- Selected passage
══════════

# Oak furniture, want to paint it white



## Leah Frances (Jan 13, 2008)

Truffell said:


> I know I can hear my Dad saying you want to paint oak!!!! Yes I do.


:laughing: Oh, the voices of our Dads. :laughing:


----------



## Gymschu (Dec 12, 2010)

Don't paint the oak. It never looks right to me. Why not refinish it?

If you're hellbent on paint, you"ll have to sand, tack off the dust, prime with an oil-based bonding primer, let dry, sand and dust off again, apply first coat of white paint, let dry, sand yet again, tack off dust, apply additional coats as needed. Once painted, oak, being a hardwood is easily chipped if you knock into it with something or drop something on it. I say refinish......NO PAINT.


----------



## DangerMouse (Jul 17, 2008)

You CAN just spray paint it white with no preparation whatsoever.
It's been done before and will be done again. As to how it will look or hold up.... well....

DM


----------



## spraygunn (Nov 14, 2010)

Hey Truffell,
You want to paint Oak??!!! I'm a dad, I couldn't resist. Follow what Gymschu said, but to add to what he suggests I would say to prime it with Sherwin-Williams "Wall and Wood" enamel undercoater. It's oil base and drys slowly giving it a chance to bond with the substrate while leveling out, eliminating brush marks. Finish it using a good quality oil base enamel with "Flotrol" added to further allow the enamel to dry without brush marks.


----------



## jsheridan (Jan 30, 2011)

══════════

- Given instruction A
In the thread on painting oak furniture white, which product does spraygunn recommend as the primer?
- Given instruction B
Pick up the thread on painting oak furniture white and continue it from its final heading onward.

- Dataset section

══════════

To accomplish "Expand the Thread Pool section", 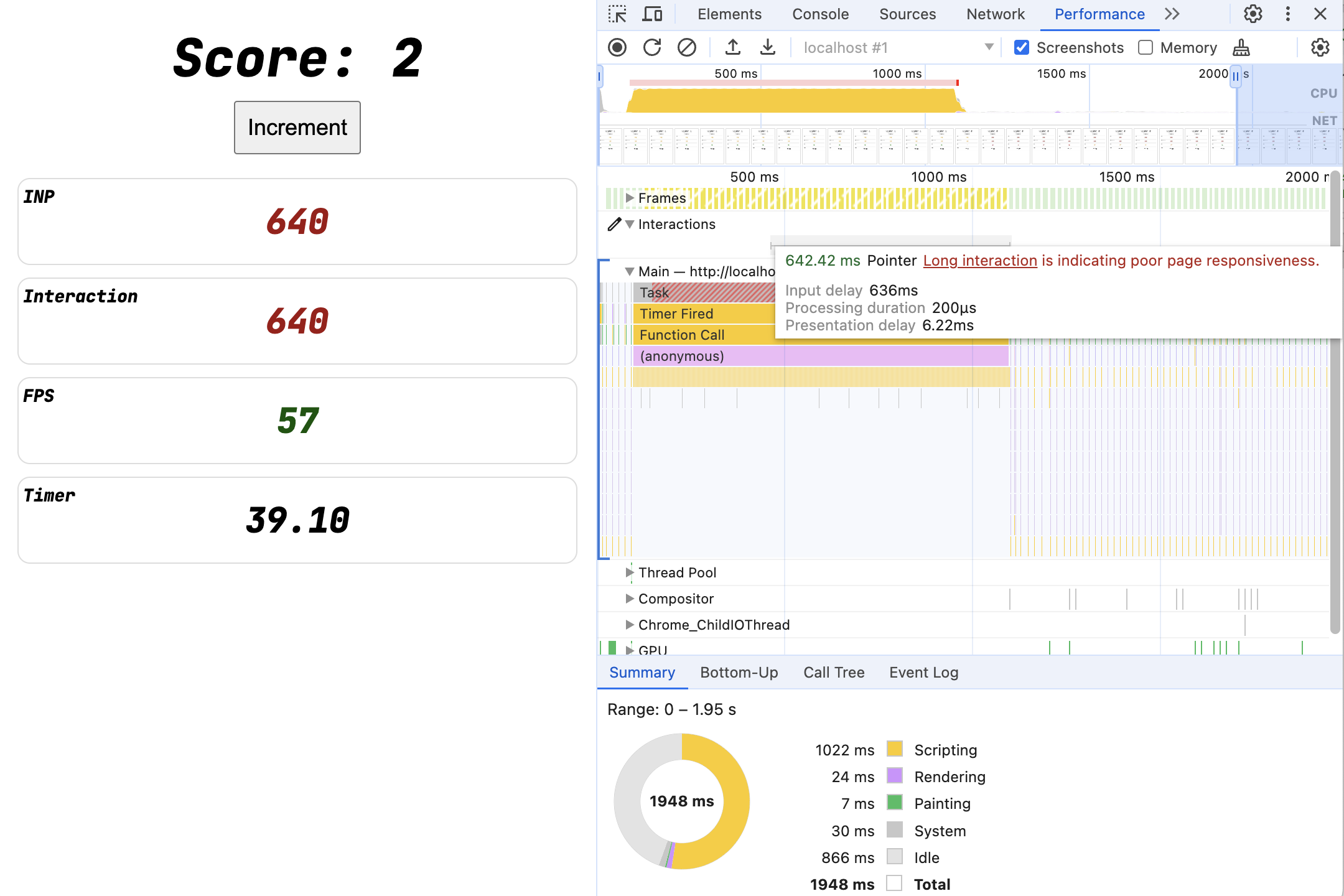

══════════

- Expected answer A
Sherwin-Williams "Wall and Wood" enamel undercoater.

- Expected answer B
spraygunn said:


> Hey Truffell,
> You want to paint Oak??!!! I'm a dad, I couldn't resist. Follow what Gymschu said, but to add to what he suggests I would say to prime it with Sherwin-Williams "Wall and Wood" enamel undercoater. It's oil base and drys slowly giving it a chance to bond with the substrate while leveling out, eliminating brush marks. Finish it using a good quality oil base enamel with "Flotrol" added to further allow the enamel to dry without brush marks.


Excuse me Steve, I know you know this, but don't you mean "Penetrol". I feel funny correcting my elders lol (inside joke).


----------



## spraygunn (Nov 14, 2010)

Thanks jsheridan,
What was I thinking? I was probably having a senior moment. I didn't have my nap today, that's happy hour at my age.

Thanks again J


----------



## Leah Frances (Jan 13, 2008)

Point of fact? Floetrol = latex. Penetrol = oil. ?


----------



## lucknow (Mar 10, 2011)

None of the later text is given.